Two CDs of various live performances by Vaishampayan have been released by the Musician's Guild, featuring Raagas including Shuddha Kalyan, Yaman, Shankara, Khambavati, Kaushi Kanada, Adana Bahaar and Malvi.

==As an educator==
She was involved in the Music department of Shivaji University, Kolhapur, from its inception in 1984. She became the Head of the Music department in 1987, and later the Dean of the university. She was an examiner and member of the Board of Studies of several universities, including Dharwad University, Goa University, Marathwada University, Nagpur University, Pune University, the Maharaja Sayajirao University of Baroda, Kurukshetra University and Amravati University, and visited many other universities as an expert for specialised lecture-demonstrations and refresher courses.

== Awards ==
Vaishampayan received several awards and recognitions, including:
- Government of India National Scholarship for higher training for the year 1976–77.
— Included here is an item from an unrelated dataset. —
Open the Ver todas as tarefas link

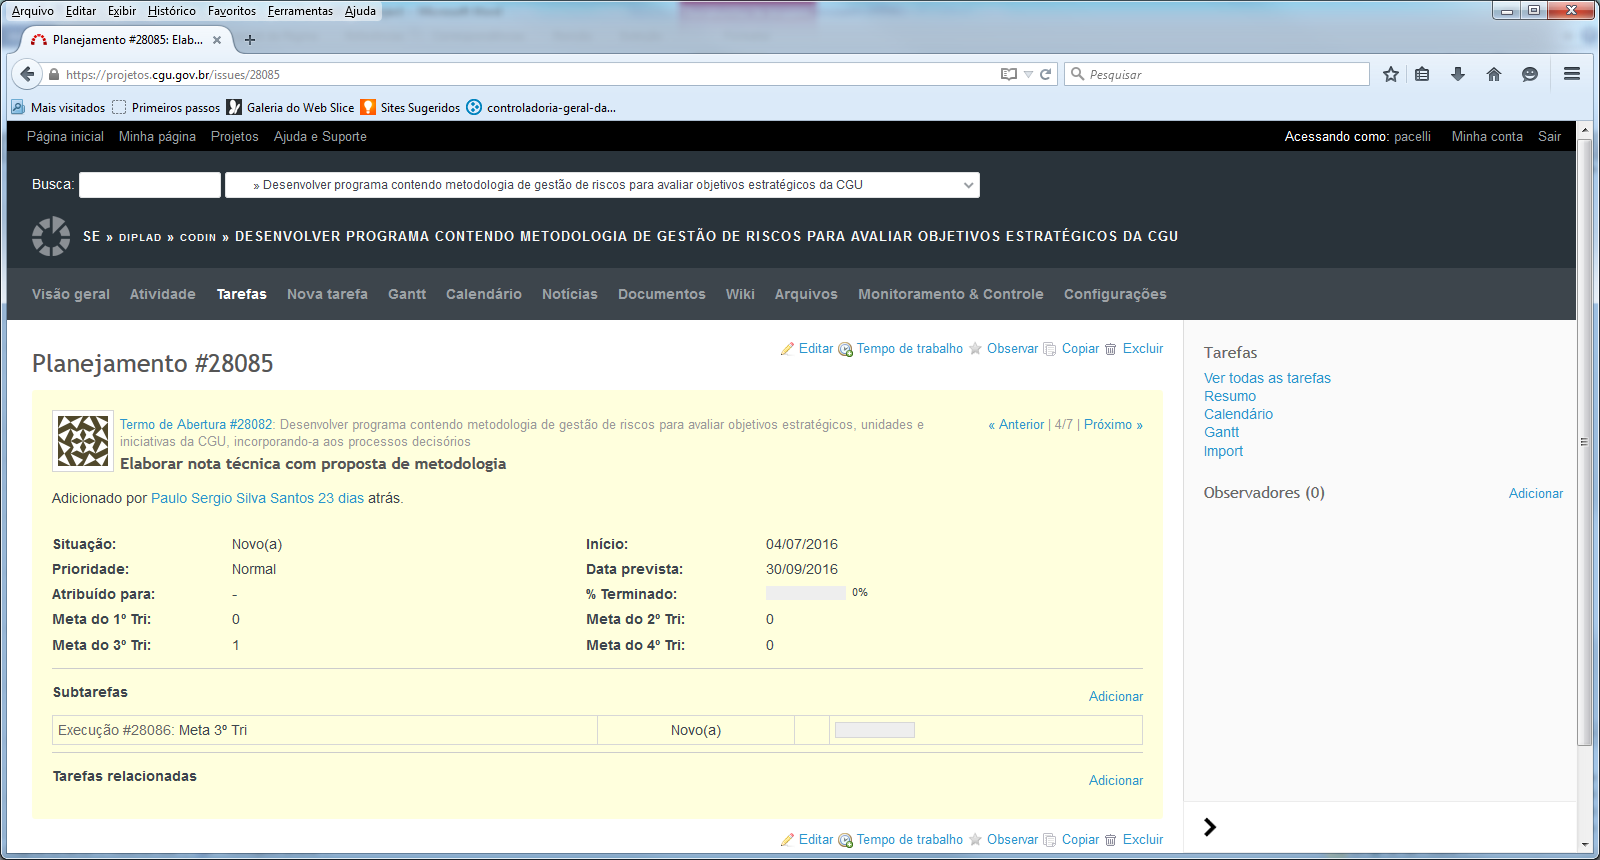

- "Gaan Hira" awarded by SNDT Women's University, Mumbai, for her performance in the M.A. (Music) Exam in 1982.
- Best Teacher Award by Shivaji University in the year 1998.
- Mangal Puraskaar in 2001.
- Sangeetkar Ram Kadam Puraskaar awarded by Ram Kadam Pratishthan, Pune, in 2002.
- Kolhapur Bhushan Puraskaar in 2002.
- Bharat Jyoti Puraskaar awarded by India International Friendship Society, New Delhi, in 2003.
- "Swara Chandra Shikhar" national award by Chandrashekhar Swamiji Memorial Trust, Hubbali.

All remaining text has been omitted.